Task description
In the records below, the line with "[How to Be Good at Life] (212, 1341)" opens the range and the line with "älter (67, 94)" closes it; print that range exactly and nothing else.

----- Data to process

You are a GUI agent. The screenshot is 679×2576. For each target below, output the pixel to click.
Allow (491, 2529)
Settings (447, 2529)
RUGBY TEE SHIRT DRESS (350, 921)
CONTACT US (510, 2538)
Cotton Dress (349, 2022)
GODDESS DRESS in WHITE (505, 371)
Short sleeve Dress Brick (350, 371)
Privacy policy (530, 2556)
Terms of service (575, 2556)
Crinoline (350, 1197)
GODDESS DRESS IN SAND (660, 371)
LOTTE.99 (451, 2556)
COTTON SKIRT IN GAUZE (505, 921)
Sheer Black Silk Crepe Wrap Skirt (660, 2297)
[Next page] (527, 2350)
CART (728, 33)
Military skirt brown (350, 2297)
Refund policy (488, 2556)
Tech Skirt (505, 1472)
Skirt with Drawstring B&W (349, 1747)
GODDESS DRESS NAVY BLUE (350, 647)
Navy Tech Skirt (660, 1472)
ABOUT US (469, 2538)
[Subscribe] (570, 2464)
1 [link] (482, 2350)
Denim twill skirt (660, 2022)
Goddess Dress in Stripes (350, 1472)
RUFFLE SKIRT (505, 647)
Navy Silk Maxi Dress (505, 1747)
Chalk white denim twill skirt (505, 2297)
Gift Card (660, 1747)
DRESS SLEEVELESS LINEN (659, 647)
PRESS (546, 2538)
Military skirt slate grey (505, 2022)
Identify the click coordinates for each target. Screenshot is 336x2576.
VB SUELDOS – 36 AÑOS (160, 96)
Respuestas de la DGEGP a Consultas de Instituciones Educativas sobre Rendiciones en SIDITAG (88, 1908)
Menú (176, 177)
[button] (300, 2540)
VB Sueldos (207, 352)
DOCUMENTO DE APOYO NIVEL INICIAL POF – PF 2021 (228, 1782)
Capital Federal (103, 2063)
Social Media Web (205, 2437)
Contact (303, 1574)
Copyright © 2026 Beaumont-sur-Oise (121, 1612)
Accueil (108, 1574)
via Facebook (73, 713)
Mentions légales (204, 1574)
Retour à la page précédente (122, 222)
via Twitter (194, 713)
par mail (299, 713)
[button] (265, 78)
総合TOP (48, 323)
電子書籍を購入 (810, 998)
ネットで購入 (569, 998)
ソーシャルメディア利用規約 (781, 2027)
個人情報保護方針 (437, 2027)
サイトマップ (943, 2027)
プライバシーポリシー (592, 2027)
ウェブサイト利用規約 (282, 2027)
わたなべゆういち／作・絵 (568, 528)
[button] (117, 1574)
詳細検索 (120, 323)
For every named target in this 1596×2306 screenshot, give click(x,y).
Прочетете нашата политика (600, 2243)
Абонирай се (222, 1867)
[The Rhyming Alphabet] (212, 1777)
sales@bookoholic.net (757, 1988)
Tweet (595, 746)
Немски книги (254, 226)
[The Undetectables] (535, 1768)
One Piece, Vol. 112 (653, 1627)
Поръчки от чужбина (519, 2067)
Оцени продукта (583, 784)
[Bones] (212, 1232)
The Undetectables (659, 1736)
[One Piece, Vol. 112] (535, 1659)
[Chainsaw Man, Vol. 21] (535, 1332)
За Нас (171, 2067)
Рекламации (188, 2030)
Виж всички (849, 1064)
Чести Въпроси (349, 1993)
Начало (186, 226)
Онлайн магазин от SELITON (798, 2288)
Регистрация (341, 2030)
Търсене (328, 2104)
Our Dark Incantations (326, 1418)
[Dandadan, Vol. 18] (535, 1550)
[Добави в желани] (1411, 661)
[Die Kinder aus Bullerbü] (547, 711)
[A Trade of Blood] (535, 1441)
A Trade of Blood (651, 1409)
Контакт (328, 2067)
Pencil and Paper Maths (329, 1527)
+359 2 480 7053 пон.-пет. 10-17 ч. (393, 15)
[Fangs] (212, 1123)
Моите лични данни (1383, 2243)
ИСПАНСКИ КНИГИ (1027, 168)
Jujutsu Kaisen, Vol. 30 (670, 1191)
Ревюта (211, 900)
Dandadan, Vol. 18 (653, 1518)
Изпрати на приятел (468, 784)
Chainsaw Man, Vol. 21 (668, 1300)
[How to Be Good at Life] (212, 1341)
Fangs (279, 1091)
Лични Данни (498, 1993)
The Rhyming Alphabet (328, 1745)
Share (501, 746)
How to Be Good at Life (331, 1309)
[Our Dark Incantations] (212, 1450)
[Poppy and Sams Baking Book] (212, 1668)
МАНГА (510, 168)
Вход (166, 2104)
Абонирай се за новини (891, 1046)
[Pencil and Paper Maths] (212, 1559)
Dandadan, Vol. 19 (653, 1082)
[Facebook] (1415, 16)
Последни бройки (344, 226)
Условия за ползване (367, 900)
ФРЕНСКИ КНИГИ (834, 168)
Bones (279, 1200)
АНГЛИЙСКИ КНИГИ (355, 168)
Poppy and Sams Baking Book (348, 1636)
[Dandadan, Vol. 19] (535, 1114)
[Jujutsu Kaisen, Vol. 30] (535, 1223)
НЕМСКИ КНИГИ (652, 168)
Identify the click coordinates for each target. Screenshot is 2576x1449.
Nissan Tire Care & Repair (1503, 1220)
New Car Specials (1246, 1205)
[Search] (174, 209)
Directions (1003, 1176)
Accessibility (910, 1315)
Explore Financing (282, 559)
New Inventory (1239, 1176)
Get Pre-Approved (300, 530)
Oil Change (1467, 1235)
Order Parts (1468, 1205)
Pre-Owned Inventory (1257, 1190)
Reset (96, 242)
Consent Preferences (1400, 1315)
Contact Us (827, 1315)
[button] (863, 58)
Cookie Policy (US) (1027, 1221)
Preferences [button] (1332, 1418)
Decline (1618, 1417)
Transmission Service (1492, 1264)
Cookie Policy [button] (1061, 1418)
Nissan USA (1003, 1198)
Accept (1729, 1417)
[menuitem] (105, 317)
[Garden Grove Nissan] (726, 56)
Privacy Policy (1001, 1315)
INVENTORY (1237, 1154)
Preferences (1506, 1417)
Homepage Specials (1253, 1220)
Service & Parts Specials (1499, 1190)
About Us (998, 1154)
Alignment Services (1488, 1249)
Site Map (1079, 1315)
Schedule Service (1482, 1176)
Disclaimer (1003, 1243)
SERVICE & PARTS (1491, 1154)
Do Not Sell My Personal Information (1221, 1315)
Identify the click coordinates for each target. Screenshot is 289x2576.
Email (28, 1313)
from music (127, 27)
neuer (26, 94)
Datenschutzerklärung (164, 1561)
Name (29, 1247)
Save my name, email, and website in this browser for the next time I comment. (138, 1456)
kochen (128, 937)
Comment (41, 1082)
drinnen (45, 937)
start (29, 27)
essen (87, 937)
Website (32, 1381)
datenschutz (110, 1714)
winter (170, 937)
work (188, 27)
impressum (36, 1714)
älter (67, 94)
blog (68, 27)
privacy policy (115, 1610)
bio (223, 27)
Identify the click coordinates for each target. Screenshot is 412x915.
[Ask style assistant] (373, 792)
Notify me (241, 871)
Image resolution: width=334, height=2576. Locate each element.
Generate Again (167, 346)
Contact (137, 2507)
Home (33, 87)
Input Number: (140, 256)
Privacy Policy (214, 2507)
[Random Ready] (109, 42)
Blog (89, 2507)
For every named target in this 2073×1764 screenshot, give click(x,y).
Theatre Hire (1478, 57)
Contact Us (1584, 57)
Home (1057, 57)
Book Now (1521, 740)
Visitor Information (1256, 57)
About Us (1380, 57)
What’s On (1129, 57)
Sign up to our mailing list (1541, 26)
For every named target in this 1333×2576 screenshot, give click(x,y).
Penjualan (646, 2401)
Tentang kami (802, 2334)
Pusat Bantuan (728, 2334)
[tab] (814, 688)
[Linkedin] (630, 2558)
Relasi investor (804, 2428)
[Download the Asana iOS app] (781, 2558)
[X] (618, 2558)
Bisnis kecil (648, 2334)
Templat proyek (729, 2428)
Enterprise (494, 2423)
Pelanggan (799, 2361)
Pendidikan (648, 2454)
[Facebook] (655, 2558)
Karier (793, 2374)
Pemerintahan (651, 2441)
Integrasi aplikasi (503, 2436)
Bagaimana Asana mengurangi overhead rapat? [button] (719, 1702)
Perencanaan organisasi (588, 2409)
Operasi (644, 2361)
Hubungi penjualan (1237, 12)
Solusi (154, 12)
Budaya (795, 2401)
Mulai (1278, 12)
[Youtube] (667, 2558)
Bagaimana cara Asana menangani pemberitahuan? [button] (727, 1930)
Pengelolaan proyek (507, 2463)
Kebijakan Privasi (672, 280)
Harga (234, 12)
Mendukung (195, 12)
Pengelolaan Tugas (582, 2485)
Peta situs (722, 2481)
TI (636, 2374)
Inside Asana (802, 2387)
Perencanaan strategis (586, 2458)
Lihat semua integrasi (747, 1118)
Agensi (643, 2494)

----------

Solution
[How to Be Good at Life] (212, 1341)
Fangs (279, 1091)
Лични Данни (498, 1993)
The Rhyming Alphabet (328, 1745)
Share (501, 746)
How to Be Good at Life (331, 1309)
[Our Dark Incantations] (212, 1450)
[Poppy and Sams Baking Book] (212, 1668)
МАНГА (510, 168)
Вход (166, 2104)
Абонирай се за новини (891, 1046)
[Pencil and Paper Maths] (212, 1559)
Dandadan, Vol. 19 (653, 1082)
[Facebook] (1415, 16)
Последни бройки (344, 226)
Условия за ползване (367, 900)
ФРЕНСКИ КНИГИ (834, 168)
Bones (279, 1200)
АНГЛИЙСКИ КНИГИ (355, 168)
Poppy and Sams Baking Book (348, 1636)
[Dandadan, Vol. 19] (535, 1114)
[Jujutsu Kaisen, Vol. 30] (535, 1223)
НЕМСКИ КНИГИ (652, 168)
Identify the click coordinates for each target. Screenshot is 2576x1449.
Nissan Tire Care & Repair (1503, 1220)
New Car Specials (1246, 1205)
[Search] (174, 209)
Directions (1003, 1176)
Accessibility (910, 1315)
Explore Financing (282, 559)
New Inventory (1239, 1176)
Get Pre-Approved (300, 530)
Oil Change (1467, 1235)
Order Parts (1468, 1205)
Pre-Owned Inventory (1257, 1190)
Reset (96, 242)
Consent Preferences (1400, 1315)
Contact Us (827, 1315)
[button] (863, 58)
Cookie Policy (US) (1027, 1221)
Preferences [button] (1332, 1418)
Decline (1618, 1417)
Transmission Service (1492, 1264)
Cookie Policy [button] (1061, 1418)
Nissan USA (1003, 1198)
Accept (1729, 1417)
[menuitem] (105, 317)
[Garden Grove Nissan] (726, 56)
Privacy Policy (1001, 1315)
INVENTORY (1237, 1154)
Preferences (1506, 1417)
Homepage Specials (1253, 1220)
Service & Parts Specials (1499, 1190)
About Us (998, 1154)
Alignment Services (1488, 1249)
Site Map (1079, 1315)
Schedule Service (1482, 1176)
Disclaimer (1003, 1243)
SERVICE & PARTS (1491, 1154)
Do Not Sell My Personal Information (1221, 1315)
Identify the click coordinates for each target. Screenshot is 289x2576.
Email (28, 1313)
from music (127, 27)
neuer (26, 94)
Datenschutzerklärung (164, 1561)
Name (29, 1247)
Save my name, email, and website in this browser for the next time I comment. (138, 1456)
kochen (128, 937)
Comment (41, 1082)
drinnen (45, 937)
start (29, 27)
essen (87, 937)
Website (32, 1381)
datenschutz (110, 1714)
winter (170, 937)
work (188, 27)
impressum (36, 1714)
älter (67, 94)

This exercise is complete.